BRONTEKST.
——————————

Partijen zijn het er tijdens een schorsing van de zitting samen over eens geworden dat de co-ouderschapsregeling zoals hij nu is blijft bestaan tot het moment dat [minderjarige01] naar de basisschool gaat. Moeder heeft ook niet langer bezwaar bij het verblijf van [minderjarige01] op de crèche in [plaats02] in die periode, op de maandagen en dinsdagen.
Over de periode vanaf 1 september 2024, als [minderjarige01] naar de basisschool gaat, zijn partijen het niet eens geworden. Daar zal de rechtbank over beslissen.
De rechtbank acht het meest in het belang van [minderjarige01] dat er met ingang van 1 september 2024 een zorgregeling komt waarbij [minderjarige01] , nu vader in [plaats02] woont, elke veertien dagen een weekend bij vader verblijft van vrijdag uit school tot zondagavond 19.00 uur.

——————————

WAT WORDT GEVRAAGD.
• A. Vat de tekst over de zorgregeling samen in twee zinnen.
• B. Leg in één zin uit waarom de rechtbank volgens de tekst over de zorgregeling moet beslissen over de periode vanaf 1 september 2024.
• C. Schrijf de tekst over de zorgregeling verder vanaf het punt waar die ophoudt.
De rijen hebben hier niets mee te maken.

FRAGMENTEN UIT RIJEN.
——————————

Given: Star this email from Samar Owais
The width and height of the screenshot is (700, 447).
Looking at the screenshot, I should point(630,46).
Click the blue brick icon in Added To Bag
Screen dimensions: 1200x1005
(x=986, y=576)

——————————

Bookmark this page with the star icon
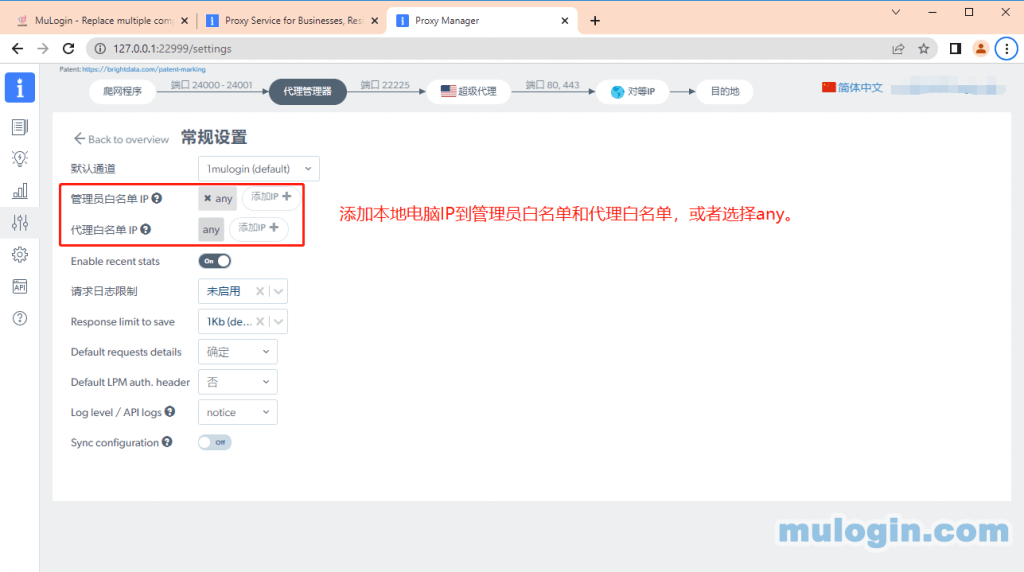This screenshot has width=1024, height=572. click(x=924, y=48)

——————————

ANTWOORDEN.
• A. Partijen zijn het erover eens dat de huidige co-ouderschapsregeling blijft bestaan tot [minderjarige01] naar de basisschool gaat, en moeder heeft geen bezwaar meer tegen het verblijf op de crèche in [plaats02] op maandag en dinsdag. Over de periode vanaf 1 september 2024 zijn zij het niet eens geworden, en de rechtbank acht het in het belang van [minderjarige01] dat [minderjarige01] dan om de veertien dagen een weekend bij vader verblijft, van vrijdag uit school tot zondagavond 19.00 uur.

• B. De partijen zijn het niet eens geworden over de periode waarin [minderjarige01] naar de basisschool gaat.

• C.
Daarbij ook elke week éen dag, bijvoorbeeld van donderdag uit school tot vrijdag naar school. Dat betekent wel dat [minderjarige01] in de vroege vrijdagochtend per auto naar [plaats01] moet worden gebracht. Dit is vermoeiend voor [minderjarige01] maar het belang van regelmatig contact met de vader weegt zwaar en geeft daarbij de doorslag. Mocht de vader weer in [plaats01] of in de omgeving gaan wonen dan staat het partijen uiteraard vrij om in overleg te gaan over een herstel van een co-ouderschapsregeling. Naar de rechtbank begrijpt zijn de ouders allebei betrokken bij de hulpverlening van een gezinscoach van Centrum Jeugd en Gezin, nu genaamd ‘Kracht’. Het is in het belang van [minderjarige01] dat beide ouders met behulp van de gezinscoach met elkaar in gesprek gaan om afspraken te maken over de wijze waarop zij met elkaar als ouders in de toekomst blijven communiceren.
Verzoeken ten aanzien van de crèche in [plaats02] .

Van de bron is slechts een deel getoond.